Si travail et cours ne font pas bon ménage, ils s’additionnent aussi aux tâches du quotidien et les banalités deviennent une organisation. "Il faut préparer le repas, il n'y a pas la cantine, il faut anticiper", explique Virginie qui alterne entre repas préparés la veille ou des plats à manger sur plusieurs jours. Une organisation similaire du côté de Fabien qui prépare "la veille ou sur le moment".Hier, j’étais en réunion en vidéo mais ma fille prenait sa douche elle manquait de savon, j’ai du mettre en pause pour gérer ça… après, tout le monde à bien compris
"Pour les courses je ne suis pas encore sortie (…) j’ai une boulangerie à côté et un boucher, une superette et quand j’aurais besoin j’irai", explique cette Brettevillaise. Fabien, lui, a décidé de laisser cette tâche à son épouse :
Vu que c’est elle qui sort pour travailler, alors elle passe faire les courses si besoin
"On essaie de blaguer, de faire les choses avec humour"

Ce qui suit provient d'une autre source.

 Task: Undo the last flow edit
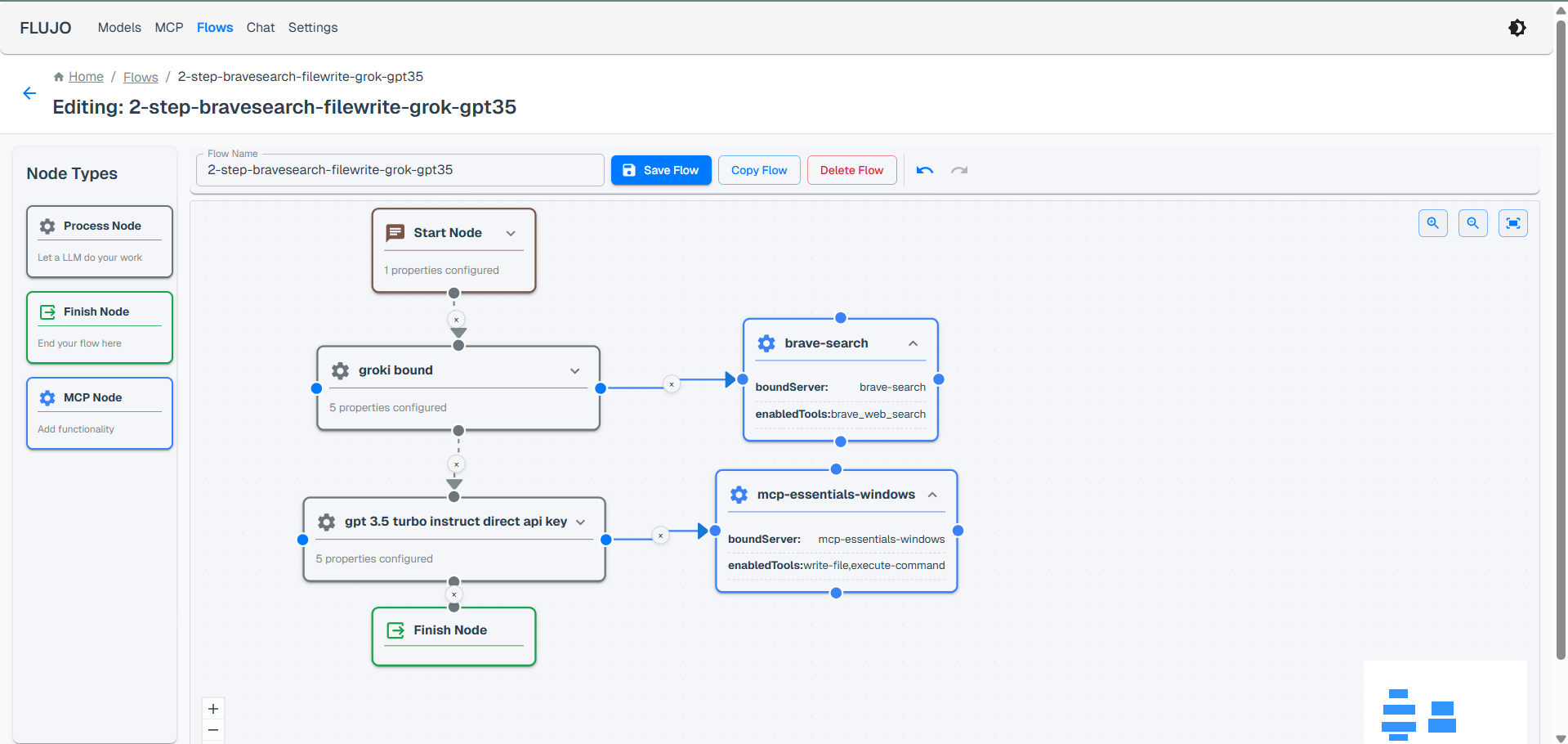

"Les journées sont tellement rythmées, avec la continuité pédagogique, le travail, les filles... On se met une "charge mentale" et on n’a pas le temps de penser à ça. (le coronavirus ndlr) Je vis au jour le jour, j’espère que tout se passe bien. Mais d’ici dimanche j’essaierai de plus y réfléchir", confie Fabien. "La toute petit n’a pas la conscience de ce qu’il se passe. Elle sait qu’il y a une maladie à l’extérieur, qu’il ne faut pas rencontrer des personnes. La plus grande a accès aux médias. Elle a compris le virus, ce que c’était et qu’il y a un risque, qu’il y a des décès. Cela l’inquiète un peu plus mais elle a compris qu’il faut qu’on respecte les règles définies", détaille-t-il.Du côté de Virginie, les enfants en ont discuté avec leurs professeurs. Et passé la déception de ne pas voir les grands-parents, cette maman tente d’adoucir l’ambiance :
On essaie de blaguer, de faire les choses avec humour. De voir le côté positif : papa rentre un peu plus tôt on mange tous ensemble le soir. On fait des Facetime avec les grands-parents et les copains (…) Pour l’instant ca va je sais pas après, on verra au jour le jour, sinon ca déprime
Ce midi, on a prévu une boom dans le jardin
Après les cours, dans la journée, place aussi aux divertissements. "Dès que la météo le permet on essaie de faire des récrés. Les filles font un peu de trampoline, je prends un café. On joue avec elles. On fait des coloriages, des jeux de société. On évite les écrans. On fait des soirées pyjamas", raconte Fabien.
Et la suite ? "On verra on garde le sourire et l’humour. On essaie de rigoler avec les enfants. Ce midi, on a prévu une boom dans le jardin pour danser car ils ont un manque d’exercice. Il faut trouver des idées, des projets", explique Virginie. "C’est ça qu’on doit intégrer, on ne peut pas tout faire alors on fait ce que l’on peut. Et on appelle les gens, pour éviter l’isolement."